Lance did have that [email protected]$$ race where he avoided a crash and carried his bike off the hill...almost forgot =)


----------



## California L33 (Jan 20, 2006)

simplyhankk said:


> Lance did have that [email protected]$$ race where he avoided a crash and carried his bike off the hill...almost forgot =)


And then there was Jan Ulrich who missed a turn and went airborne into a small ravine. He carried that bike up with him. I don't remember if he was able to remount it, though.


----------



## ultimobici (Jul 16, 2005)

arech said:


> I'm from Brazil, the frame was bougth in Spain! !


So how did you get the frame or bike from Spain to Brazil? Could it have been stressed in transit and this break is just a result of that?


----------



## Eisentraut (Sep 18, 2008)

"On the other hand, when Lance went off-road in the 200? TDF, his frame didn't break."

But keep in mind that Lances frame was one of a few and this Pinerello is one of hundreds and I'm sure that makes a difference. I'm not sure we're talking apples to apples here.


----------



## arech (Jan 4, 2009)

al0 said:


> Risk, by definition, is unsafety. So it is not clear to me how you may so easily differentiate one from another..


Risk can be dangerous, and can be calculated. it's possible take some control...


----------



## r_mutt (Aug 8, 2007)

Jimbolaya said:


> Ferraris are not for racing. There are much faster and better machines for that.
> Like a Nobile M1 for instance.



Ferraris are not for racing? exactly how many F1 wins does Noble have? 

how many Le Mans wins? 

how many FIA GT wins?



not to disrespect the Noble M1 (an inspired ride), but pick a fight with another car company, because Ferrari _is_ racing.


----------



## saab2000 (Mar 16, 2004)

Give the guy a break. Pinarellos are expensive and marketed and sold as racing bikes. Race on them. I don't know what really happened, but I have had 'racing' equipment break on me too for inexplicable reasons.

The company should stand behind the product and give the OP a new one or at least a good discount on something new. That'd pretty much make the whole thing go away.

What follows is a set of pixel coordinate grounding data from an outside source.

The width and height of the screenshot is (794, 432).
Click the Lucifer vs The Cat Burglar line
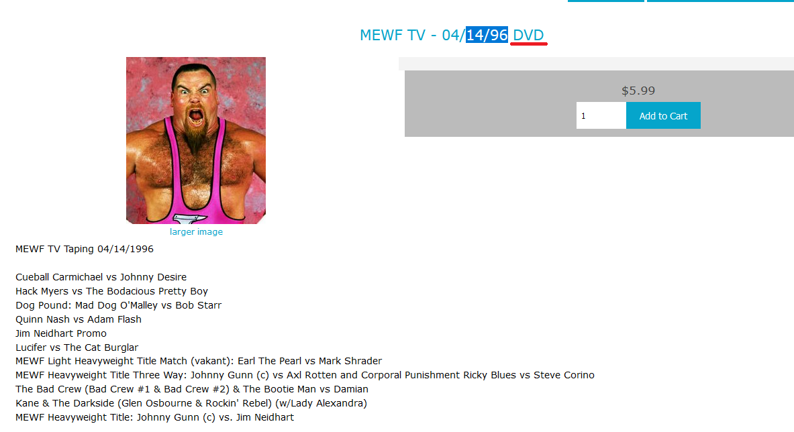click(x=77, y=347)
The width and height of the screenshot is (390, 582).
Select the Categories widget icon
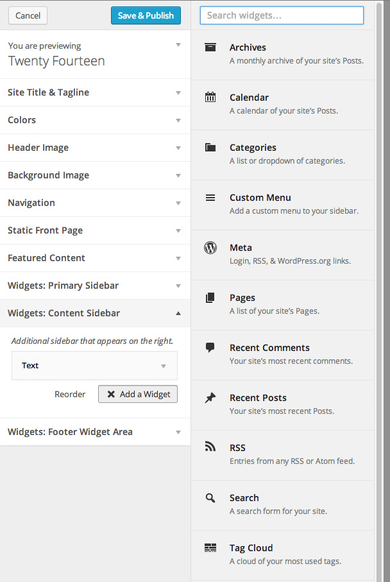(210, 147)
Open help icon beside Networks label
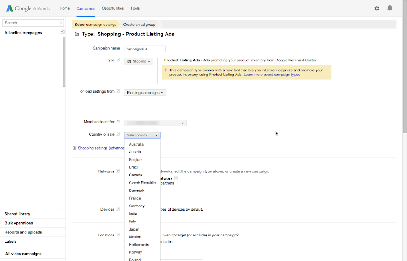Screen dimensions: 407x261 (x=118, y=171)
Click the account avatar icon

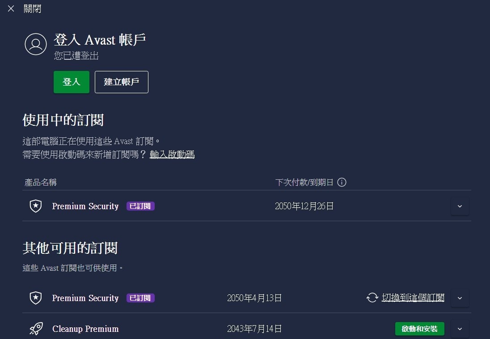(36, 44)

And blaming the rider for racing on good stuff? Huh?


----------



## arech (Jan 4, 2009)

simplyhankk said:


> ...As the matter of fact, companies like Cervelo, Fuji, and especially Giant, have their frames made in Taiwan and CAN back those frames up with stellar warranties...

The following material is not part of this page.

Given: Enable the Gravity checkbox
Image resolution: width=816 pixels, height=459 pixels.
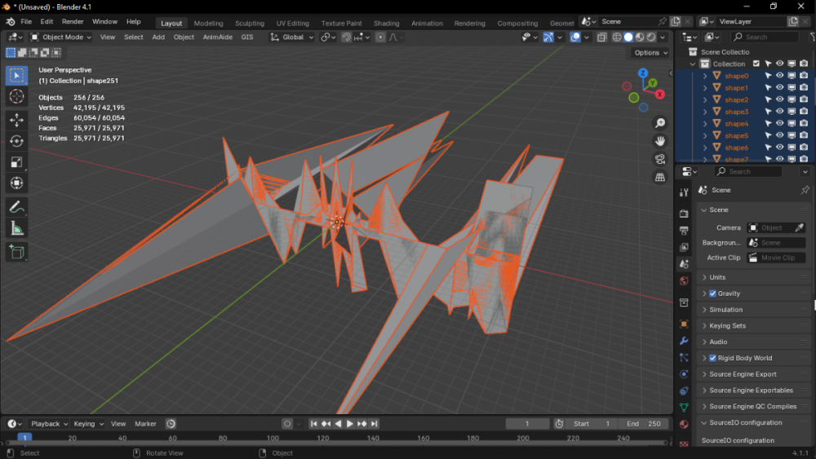Looking at the screenshot, I should tap(712, 293).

Some companies, like Pinarello, give a superficial attention and disrespect their clients, don't offer support for questions like this....

I know a lot of cases that great companies like Specialized, Merida, Trek give attention, replacing frames and offering great condicions...in some cases make more than the expected....Cases like a friend that broke his Specialized frame when drive back his car and hit in the frame. Specialized offer a new frame replacement for 50%!


----------



## sir duke (Mar 24, 2006)

> Give the guy a break.


Looks like Pinarello already have....


----------



## maximum7 (Apr 24, 2008)

I would think about sending them a link to this thread, if you haven't already. 
Pin. should at least give you a deal on a new frame if just for racing one of their bikes. 
They should also send you a free jersey and bibs! If I was a bike manufacturer and a guy raced on my bike, and it cracked, and >100's of people knew about it...I would be all over getting him a replacement regardless of the fault. He was "advertising" my bike by riding it and it failed. They would stand to gain more, than they would lose in this situation...


----------



## thesmokingman (Dec 27, 2008)

A friend of mine is a CFD guy. He said clean breaks around stress areas are typically because of a transition from a stress riser to an unstressed portion. The head tube area is a very reinforced area and the transition to the top/down tubes are decreasing in stress. Thus when it breaks, it is more likely to snap just past the stress riser. It looks very very strange for carbon to clean break like that, since stress areas are/should fail in a predetermined manner. 

Think of the wound fibers in a carbon fiber auto driveshaft, The fibers are layed in a manner so that they're anisotropic, which just means you control how each weave behaves. Some for strength, some for safety/stress control. Prop shafts fray when they break, and with a shaft that spins fast and hard enough to rip a whole through steel firewall, controlling how it fails is rather important.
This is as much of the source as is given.